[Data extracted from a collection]
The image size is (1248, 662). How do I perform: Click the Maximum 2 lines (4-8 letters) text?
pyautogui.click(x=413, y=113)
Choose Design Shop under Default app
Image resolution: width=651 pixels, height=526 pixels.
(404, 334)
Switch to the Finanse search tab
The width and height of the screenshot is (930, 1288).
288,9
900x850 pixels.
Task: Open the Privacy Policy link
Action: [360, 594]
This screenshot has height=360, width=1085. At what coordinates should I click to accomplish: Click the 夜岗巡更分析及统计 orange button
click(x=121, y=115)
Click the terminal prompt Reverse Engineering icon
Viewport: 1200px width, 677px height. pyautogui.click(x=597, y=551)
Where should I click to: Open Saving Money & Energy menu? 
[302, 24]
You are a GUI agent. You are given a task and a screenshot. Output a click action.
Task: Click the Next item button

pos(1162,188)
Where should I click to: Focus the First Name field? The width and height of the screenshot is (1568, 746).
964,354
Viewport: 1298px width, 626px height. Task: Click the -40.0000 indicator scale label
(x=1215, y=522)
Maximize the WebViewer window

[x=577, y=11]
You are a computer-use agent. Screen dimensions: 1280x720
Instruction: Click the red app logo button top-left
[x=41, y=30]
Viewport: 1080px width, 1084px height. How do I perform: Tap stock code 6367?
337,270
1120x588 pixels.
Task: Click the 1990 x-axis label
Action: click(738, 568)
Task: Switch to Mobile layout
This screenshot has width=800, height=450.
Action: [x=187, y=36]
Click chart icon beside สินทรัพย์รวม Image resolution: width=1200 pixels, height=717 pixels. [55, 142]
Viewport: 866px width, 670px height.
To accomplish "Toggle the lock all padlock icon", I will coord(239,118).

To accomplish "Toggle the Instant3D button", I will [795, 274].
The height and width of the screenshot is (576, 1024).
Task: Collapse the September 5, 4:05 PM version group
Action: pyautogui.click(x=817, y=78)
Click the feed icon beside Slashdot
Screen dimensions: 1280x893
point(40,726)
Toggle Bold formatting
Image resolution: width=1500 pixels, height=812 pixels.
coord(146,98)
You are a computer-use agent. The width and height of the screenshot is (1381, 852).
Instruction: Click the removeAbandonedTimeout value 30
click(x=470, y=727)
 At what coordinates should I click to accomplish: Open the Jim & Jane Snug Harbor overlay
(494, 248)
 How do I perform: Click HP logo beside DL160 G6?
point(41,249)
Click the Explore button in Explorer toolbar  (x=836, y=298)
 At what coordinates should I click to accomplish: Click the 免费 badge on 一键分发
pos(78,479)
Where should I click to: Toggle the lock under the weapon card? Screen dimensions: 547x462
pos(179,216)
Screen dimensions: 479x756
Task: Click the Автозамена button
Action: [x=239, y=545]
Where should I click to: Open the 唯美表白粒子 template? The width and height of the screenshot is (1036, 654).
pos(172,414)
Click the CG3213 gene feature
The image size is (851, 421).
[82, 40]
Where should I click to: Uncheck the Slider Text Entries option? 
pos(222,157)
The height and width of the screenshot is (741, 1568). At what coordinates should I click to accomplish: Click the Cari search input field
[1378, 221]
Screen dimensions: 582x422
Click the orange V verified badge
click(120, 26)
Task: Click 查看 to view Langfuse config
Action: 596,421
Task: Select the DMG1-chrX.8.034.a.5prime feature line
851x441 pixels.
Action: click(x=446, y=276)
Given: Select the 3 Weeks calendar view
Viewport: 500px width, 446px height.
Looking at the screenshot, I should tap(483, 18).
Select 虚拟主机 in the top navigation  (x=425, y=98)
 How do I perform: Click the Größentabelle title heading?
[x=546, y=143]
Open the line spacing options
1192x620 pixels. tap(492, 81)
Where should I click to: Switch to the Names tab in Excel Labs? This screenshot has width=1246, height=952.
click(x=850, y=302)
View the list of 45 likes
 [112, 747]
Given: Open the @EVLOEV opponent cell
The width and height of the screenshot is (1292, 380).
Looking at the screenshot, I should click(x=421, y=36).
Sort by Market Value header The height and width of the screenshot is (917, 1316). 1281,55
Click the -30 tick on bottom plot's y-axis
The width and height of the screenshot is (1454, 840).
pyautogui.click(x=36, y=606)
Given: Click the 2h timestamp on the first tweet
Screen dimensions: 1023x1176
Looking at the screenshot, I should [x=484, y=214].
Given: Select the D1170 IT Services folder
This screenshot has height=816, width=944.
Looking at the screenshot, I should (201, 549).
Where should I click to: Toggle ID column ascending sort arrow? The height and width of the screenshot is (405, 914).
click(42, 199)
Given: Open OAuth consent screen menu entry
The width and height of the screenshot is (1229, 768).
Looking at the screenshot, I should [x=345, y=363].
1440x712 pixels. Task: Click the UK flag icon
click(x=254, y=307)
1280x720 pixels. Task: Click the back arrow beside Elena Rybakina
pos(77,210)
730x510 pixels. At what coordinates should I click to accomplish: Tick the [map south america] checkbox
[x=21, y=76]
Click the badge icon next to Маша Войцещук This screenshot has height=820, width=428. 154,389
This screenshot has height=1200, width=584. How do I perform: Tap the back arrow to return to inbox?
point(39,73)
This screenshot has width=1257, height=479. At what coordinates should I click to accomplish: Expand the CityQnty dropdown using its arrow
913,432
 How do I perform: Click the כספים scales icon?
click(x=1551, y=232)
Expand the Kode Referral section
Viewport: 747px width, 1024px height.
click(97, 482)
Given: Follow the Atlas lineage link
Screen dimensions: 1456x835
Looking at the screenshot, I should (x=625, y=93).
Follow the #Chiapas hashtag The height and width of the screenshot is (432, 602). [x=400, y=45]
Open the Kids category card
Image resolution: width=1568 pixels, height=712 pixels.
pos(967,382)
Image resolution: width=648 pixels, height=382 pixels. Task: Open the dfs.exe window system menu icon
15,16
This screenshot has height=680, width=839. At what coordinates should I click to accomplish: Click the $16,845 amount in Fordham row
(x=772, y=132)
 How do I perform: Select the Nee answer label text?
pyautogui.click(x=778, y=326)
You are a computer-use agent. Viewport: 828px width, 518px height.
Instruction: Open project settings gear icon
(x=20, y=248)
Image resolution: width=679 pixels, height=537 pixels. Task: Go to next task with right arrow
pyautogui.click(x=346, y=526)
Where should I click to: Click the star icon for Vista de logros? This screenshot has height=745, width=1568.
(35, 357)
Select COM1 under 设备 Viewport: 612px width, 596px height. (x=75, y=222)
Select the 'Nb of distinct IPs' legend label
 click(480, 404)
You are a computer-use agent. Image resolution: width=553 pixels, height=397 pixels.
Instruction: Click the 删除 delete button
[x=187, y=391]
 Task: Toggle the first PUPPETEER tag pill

EXERCISE: Nothing in the entries should be left out; please reproduce them all exactly.

EXERCISE OUTPUT:
The image size is (1248, 662). How do I perform: Click the Maximum 2 lines (4-8 letters) text?
pyautogui.click(x=413, y=113)
Choose Design Shop under Default app
Image resolution: width=651 pixels, height=526 pixels.
(404, 334)
Switch to the Finanse search tab
The width and height of the screenshot is (930, 1288).
288,9
900x850 pixels.
Task: Open the Privacy Policy link
Action: [360, 594]
This screenshot has height=360, width=1085. At what coordinates should I click to accomplish: Click the 夜岗巡更分析及统计 orange button
click(x=121, y=115)
Click the terminal prompt Reverse Engineering icon
Viewport: 1200px width, 677px height. pyautogui.click(x=597, y=551)
Where should I click to: Open Saving Money & Energy menu? 
[302, 24]
You are a GUI agent. You are given a task and a screenshot. Output a click action.
Task: Click the Next item button

pos(1162,188)
Where should I click to: Focus the First Name field? The width and height of the screenshot is (1568, 746).
964,354
Viewport: 1298px width, 626px height. Task: Click the -40.0000 indicator scale label
(x=1215, y=522)
Maximize the WebViewer window

[x=577, y=11]
You are a computer-use agent. Screen dimensions: 1280x720
Instruction: Click the red app logo button top-left
[x=41, y=30]
Viewport: 1080px width, 1084px height. How do I perform: Tap stock code 6367?
337,270
1120x588 pixels.
Task: Click the 1990 x-axis label
Action: click(738, 568)
Task: Switch to Mobile layout
This screenshot has width=800, height=450.
Action: [x=187, y=36]
Click chart icon beside สินทรัพย์รวม Image resolution: width=1200 pixels, height=717 pixels. [55, 142]
Viewport: 866px width, 670px height.
To accomplish "Toggle the lock all padlock icon", I will coord(239,118).

To accomplish "Toggle the Instant3D button", I will [795, 274].
The height and width of the screenshot is (576, 1024).
Task: Collapse the September 5, 4:05 PM version group
Action: pyautogui.click(x=817, y=78)
Click the feed icon beside Slashdot
Screen dimensions: 1280x893
point(40,726)
Toggle Bold formatting
Image resolution: width=1500 pixels, height=812 pixels.
coord(146,98)
You are a computer-use agent. The width and height of the screenshot is (1381, 852).
Instruction: Click the removeAbandonedTimeout value 30
click(x=470, y=727)
 At what coordinates should I click to accomplish: Open the Jim & Jane Snug Harbor overlay
(494, 248)
 How do I perform: Click HP logo beside DL160 G6?
point(41,249)
Click the Explore button in Explorer toolbar  (x=836, y=298)
 At what coordinates should I click to accomplish: Click the 免费 badge on 一键分发
pos(78,479)
Where should I click to: Toggle the lock under the weapon card? Screen dimensions: 547x462
pos(179,216)
Screen dimensions: 479x756
Task: Click the Автозамена button
Action: [x=239, y=545]
Where should I click to: Open the 唯美表白粒子 template? The width and height of the screenshot is (1036, 654).
pos(172,414)
Click the CG3213 gene feature
The image size is (851, 421).
[82, 40]
Where should I click to: Uncheck the Slider Text Entries option? 
pos(222,157)
The height and width of the screenshot is (741, 1568). At what coordinates should I click to accomplish: Click the Cari search input field
[1378, 221]
Screen dimensions: 582x422
Click the orange V verified badge
click(120, 26)
Task: Click 查看 to view Langfuse config
Action: 596,421
Task: Select the DMG1-chrX.8.034.a.5prime feature line
851x441 pixels.
Action: click(x=446, y=276)
Given: Select the 3 Weeks calendar view
Viewport: 500px width, 446px height.
Looking at the screenshot, I should tap(483, 18).
Select 虚拟主机 in the top navigation  (x=425, y=98)
 How do I perform: Click the Größentabelle title heading?
[x=546, y=143]
Open the line spacing options
1192x620 pixels. tap(492, 81)
Where should I click to: Switch to the Names tab in Excel Labs? This screenshot has width=1246, height=952.
click(x=850, y=302)
View the list of 45 likes
 [112, 747]
Given: Open the @EVLOEV opponent cell
The width and height of the screenshot is (1292, 380).
Looking at the screenshot, I should click(x=421, y=36).
Sort by Market Value header The height and width of the screenshot is (917, 1316). 1281,55
Click the -30 tick on bottom plot's y-axis
The width and height of the screenshot is (1454, 840).
pyautogui.click(x=36, y=606)
Given: Click the 2h timestamp on the first tweet
Screen dimensions: 1023x1176
Looking at the screenshot, I should [x=484, y=214].
Given: Select the D1170 IT Services folder
This screenshot has height=816, width=944.
Looking at the screenshot, I should (201, 549).
Where should I click to: Toggle ID column ascending sort arrow? The height and width of the screenshot is (405, 914).
click(42, 199)
Given: Open OAuth consent screen menu entry
The width and height of the screenshot is (1229, 768).
Looking at the screenshot, I should [x=345, y=363].
1440x712 pixels. Task: Click the UK flag icon
click(x=254, y=307)
1280x720 pixels. Task: Click the back arrow beside Elena Rybakina
pos(77,210)
730x510 pixels. At what coordinates should I click to accomplish: Tick the [map south america] checkbox
[x=21, y=76]
Click the badge icon next to Маша Войцещук This screenshot has height=820, width=428. 154,389
This screenshot has height=1200, width=584. How do I perform: Tap the back arrow to return to inbox?
point(39,73)
This screenshot has width=1257, height=479. At what coordinates should I click to accomplish: Expand the CityQnty dropdown using its arrow
913,432
 How do I perform: Click the כספים scales icon?
click(x=1551, y=232)
Expand the Kode Referral section
Viewport: 747px width, 1024px height.
click(97, 482)
Given: Follow the Atlas lineage link
Screen dimensions: 1456x835
Looking at the screenshot, I should (x=625, y=93).
Follow the #Chiapas hashtag The height and width of the screenshot is (432, 602). [x=400, y=45]
Open the Kids category card
Image resolution: width=1568 pixels, height=712 pixels.
pos(967,382)
Image resolution: width=648 pixels, height=382 pixels. Task: Open the dfs.exe window system menu icon
15,16
This screenshot has height=680, width=839. At what coordinates should I click to accomplish: Click the $16,845 amount in Fordham row
(x=772, y=132)
 How do I perform: Select the Nee answer label text?
pyautogui.click(x=778, y=326)
You are a computer-use agent. Viewport: 828px width, 518px height.
Instruction: Open project settings gear icon
(x=20, y=248)
Image resolution: width=679 pixels, height=537 pixels. Task: Go to next task with right arrow
pyautogui.click(x=346, y=526)
Where should I click to: Click the star icon for Vista de logros? This screenshot has height=745, width=1568.
(35, 357)
Select COM1 under 设备 Viewport: 612px width, 596px height. (x=75, y=222)
Select the 'Nb of distinct IPs' legend label
 click(480, 404)
You are a computer-use agent. Image resolution: width=553 pixels, height=397 pixels.
Instruction: Click the 删除 delete button
[x=187, y=391]
 Task: Toggle the first PUPPETEER tag pill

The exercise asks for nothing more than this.